• Work item: Pictures excluded, output exactly the lines from the one containing "Toggle bold formatting in the editor" through the last line of the listing below.

**** Data ****

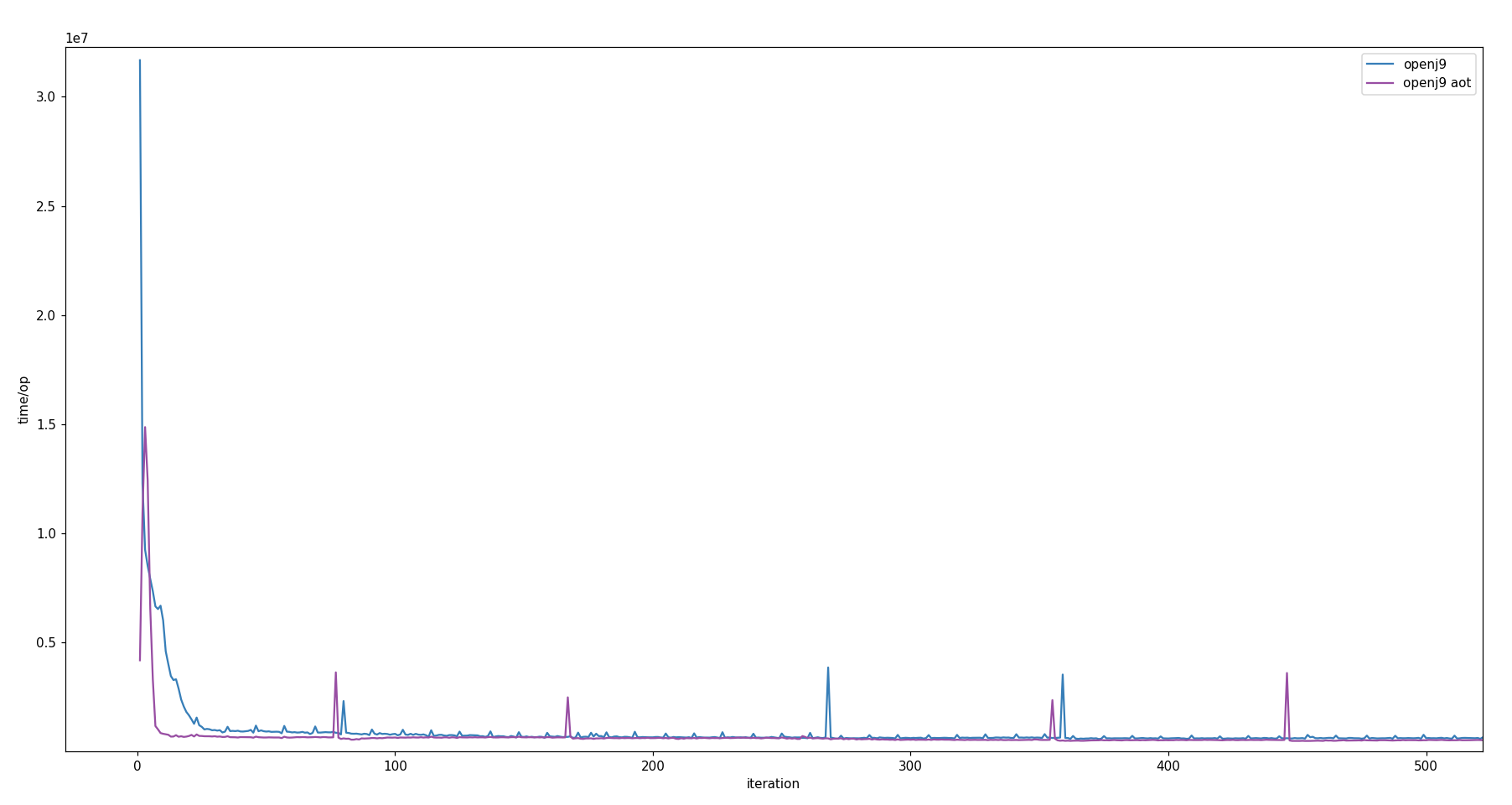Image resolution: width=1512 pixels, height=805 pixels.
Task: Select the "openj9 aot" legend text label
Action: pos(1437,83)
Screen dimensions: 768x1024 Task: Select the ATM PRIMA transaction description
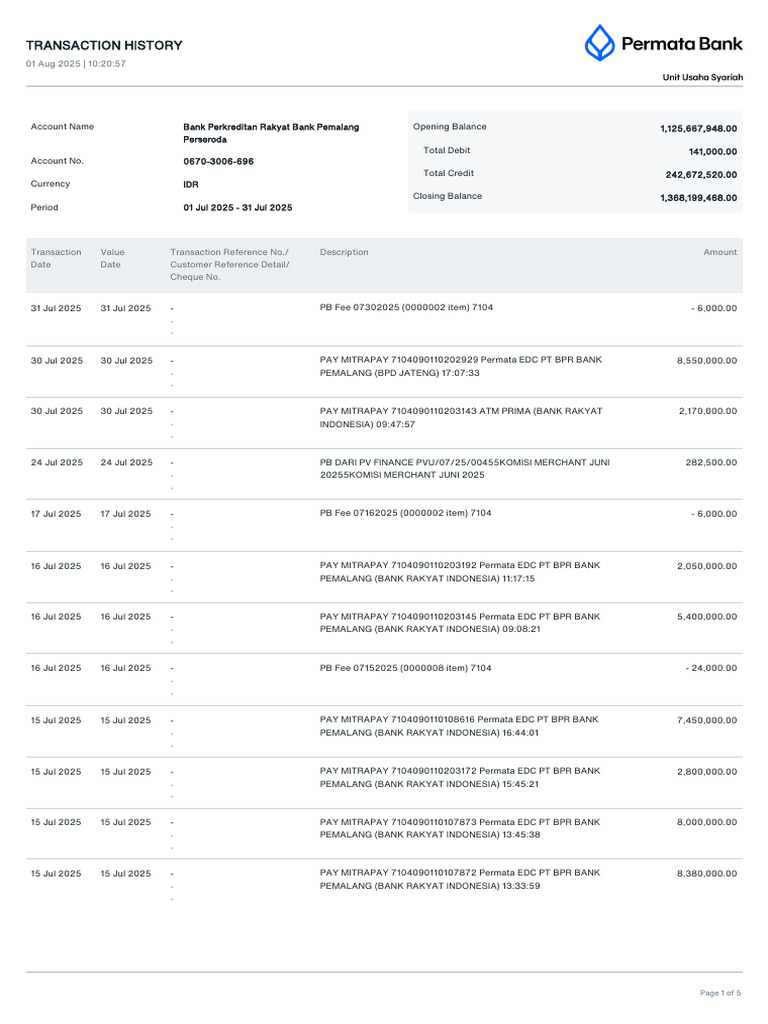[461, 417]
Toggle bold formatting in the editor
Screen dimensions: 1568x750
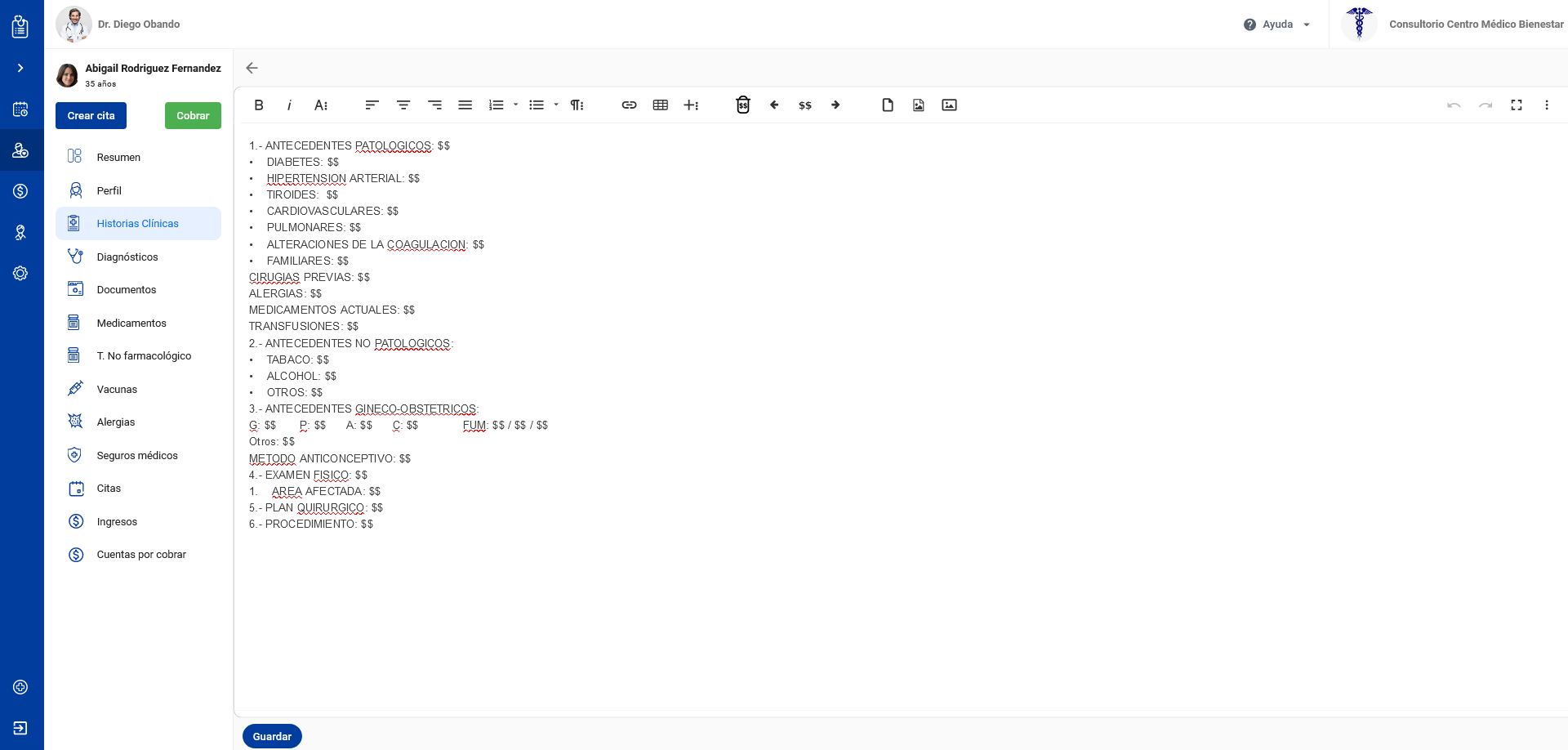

****

• Solved exercise:
Toggle bold formatting in the editor
Screen dimensions: 1568x750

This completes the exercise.